Sunday, January 08, 2006

Understanding Genres


We encounter genre throughout the arts. It pops up in everything from Elvis' velvet paintings, to the cross-dressing conceits Shakespeare used in his comedies, to the action-scene-every seven-minutes formula currently dominating Hollywood movies.

One wonders why.

A guess: Fundamentally, humans like patterns. For us, some level of predictability is good, even though we readily tire of exact repetition. Maybe pattern-finding worked, somewhere in the archaic struggle for survival. Our evolving brains glommed on to marginally efficient sorting routines for any environmental clues leading to safe food, likely sex, or just another day away of escape from being eaten .

Art, another survival strategy, probably balanced novelty with the familiar from the get-go. Evolutionary theorists say that art (singing, dancing, making interesting smears on the cave wall) was a sexual strategy, a means of differentiating oneself from the others. You got the girls (or the guys) by getting a little bit more attention. But pure novelty was never enough. There had to be, in any artistic gesture, enough that was familiar for the others in the clan to know what you were up to. "Ok, what Grogg is doing over there is a song, not just some random warbling", or "I get it, he's
showing us what that mammoth looked like, not just making muddy streaks on the wall".

So it was that our brains evolved with a taste for art. And so it is that were are all on a sliding scale of just how much novelty we can tolerate. The lovers of Elvis paintings or re-runs of Gilligan's Island are only marginally different from the avant-garde. We have to know "it's a painting", or "it's a comedy" before we can appreciate the stuff that's different in it.

Genre boils down to rules.

Rule-finding, and rule-bending then, become the deliberate pastimes of the producer.

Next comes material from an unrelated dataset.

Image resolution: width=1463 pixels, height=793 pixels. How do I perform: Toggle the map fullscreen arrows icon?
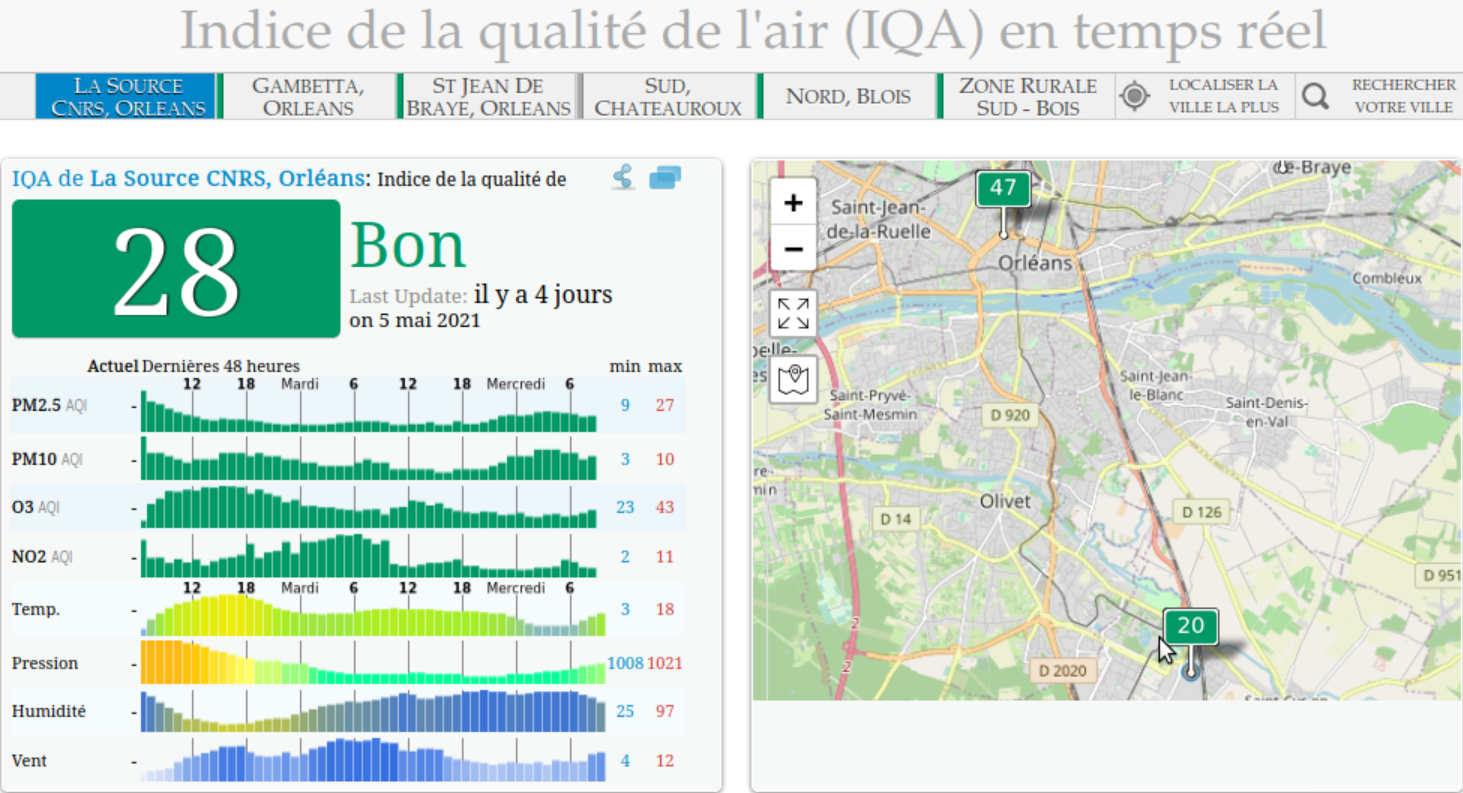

The rule/pattern finding below is related to the "media map", but is more contemporary and focuses on current mass media tropes (for instance, medieval mystery plays are not included, but "Lost" is).

Movies
Dramas
Comedy
Documentary
Essay
(see article)

Television
Multipart Documenary (This American Life)
Set-Chat (The Tonight Show) var.: Sofa Chat(Good Morning Am)
Sketch comedy (SNL)
Newsroom/Anchor Desk/standup field report
Music Video
Drama (sub-genres: limbo studio, 3-wall, cinematic, on location)
Variety
Ernie Kovacs (unique)
2-Camera Sitcom(Honeymooners)
3-Camera Sitcom (All In The Family)
"Diary" driven drama
Self-contained drama
(ascendant genres)
Multi-Threaded Drama
Procedural
Hybrid
Pulpit
1 on 1 interview (Charlie Rose)
Spectator Sport(sub generes/tropes: the stadium booth, the locker room intrerview, the sideline standup, play-by-play and color announcers, etc.)
Set Game
Staged sport (Gong Show, Fear Factor)
Reality (Real Life, Survivor)

Audio/Radio

Standalone audio
Radio Documentary (see film documentary)
Studio Chat (Stern)
Interview w/POV (Open Source)
Panel
Game
Call-in
Variety
Essay (ThisAmLfe)

Challenge to corporate producers: why not make use of more than just a few of these to package our messages and gain audience attention? ....the "Jeopardy" set game to teach employees about benefit options?....the "Tonight" show set to interview the big boss? This does not mean making a self-conscious knock-off of an existing show, nor should it mean trying to meet the creative finish or production values of a broadcast original. The tropes work for some deeper reason. Understanding the working device and applying it, is where we as the producers come in. Our job is to engage latent audience curiosity to make use of the talent and messages available. As we rake among the leaves of successful and unsuccessful mass media vehicles, we can find prototypes to adapt to our purposes.